Shaved? Ah, yes: peeled.
She watches me intently, shaving the skin, perfectly slicing sweet golden crescent moons onto her plate. “Yummy!” she declares while waiting for the full meal. “I can’t wait to eat my apple.”
I shit you, not, as this child scarfs spoonfuls of mac ‘n’ cheese, along with double bites of chicken tenders—and doesn’t even look at the fresh fruit (and only ingredient that dad feels relatively good about). She politely excuses herself from the table, as if the initial mandate and preparation events never existed. “But what about the shaving, the coring, the cutting?” I plead. “After all that!?”
“I don’t really like apples,” she shrugs as the sad clown looks on.
How about them apples.
The delicate dad dance between warden, teacher and peer is incredibly complex. Some of the time, I’m the enforcer—eat this, don’t eat that, brush your teeth, go to bed. But lately, I’ve also felt like an enabler. I give up, I give in, and then I’m somehow surprised at the outcome. This is where you remind me the definition of insanity.
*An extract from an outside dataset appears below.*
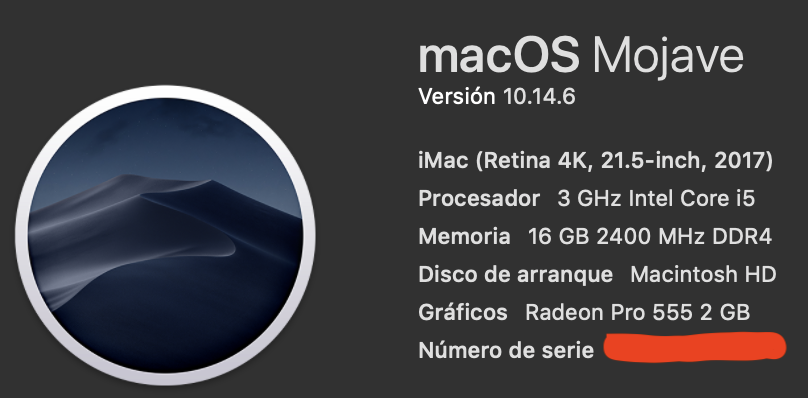Click the Disco de arranque label
Screen dimensions: 808x398
coord(516,274)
On multiple occasions, I have been summoned by a screaming child, only be asked to find the TV remote while they’re sitting on the couch. Yeah, I piss and moan a little, but then I fold like origami. There’s a fine line between loving and spoiling, but I have no idea where it is. Here you go, sweetie pie.
How do I give them the best life possible while also disciplining them to be independent self-starters? No, this isn’t rhetorical. Please leave your answer in the comments below. But that’s just it! There is no secret sauce or hidden hack. Here’s help, but show responsibility. Here’s how you resolve problems, but stop pulling your sister’s hair. I catch myself so often treating my kids like peers, like evolved humans, forgetting they still fear monsters under the bed and steamed broccoli.
The final step to this vicious cycle is stubbornness. Today, I’m holding strong and won’t pick up any mess, be it toys, dirty dishes or day-old clothes. Hours turn to days and days into weekends and…Ugh, we have people coming over and it looks like hoarders live here. I’ll just do it real quick.
Back in the kitchen, same old story. I struggle to make one unified meal each day. I’m a line cook taking orders from each kid. Yes, I know they should all be eating the same thing. But my vegan daughter of yesterday won’t stop hounding Ballpark franks today. And my 2-year-old just wants to eat handfuls of…shredded cheese? I quit. I’m done. This is inevitable.
And yet, I’m back, every day, like the alley dog that just doesn’t get it. I’m dad and I love them and they’re awesome and life is a beautiful crazy rollercoaster. I'm proud they depend on me for sustenance and good conversation at the counter, similar to their neighborhood convenience store. They don’t pay their tab, but it’s a few minutes when I get their undivided attention and maybe a little of bit of playful banter. Their smiles remind me of their innocence, having no idea the challenges that come with parenting. I feel instant remorse for ever being frustrated.
The house is finally quiet. I climb into bed, pulling up the covers of another day in the books. I kept them alive and relatively happy, I remind myself, trying to celebrate the moral victory of complete mediocrity. My breathing slows, eyelids grow heavy, gently drifting off to sle…. “DAAAAAAAAAAAAAAAD! DAAAAAAAD! I NEED WATER! WITH ICE! IN A PINK CUP! WITH A STRAW!
I fumble to the kitchen, committed to another decade of dad requests for three unrelenting but perfect little girls. At least they didn’t ask for an apple.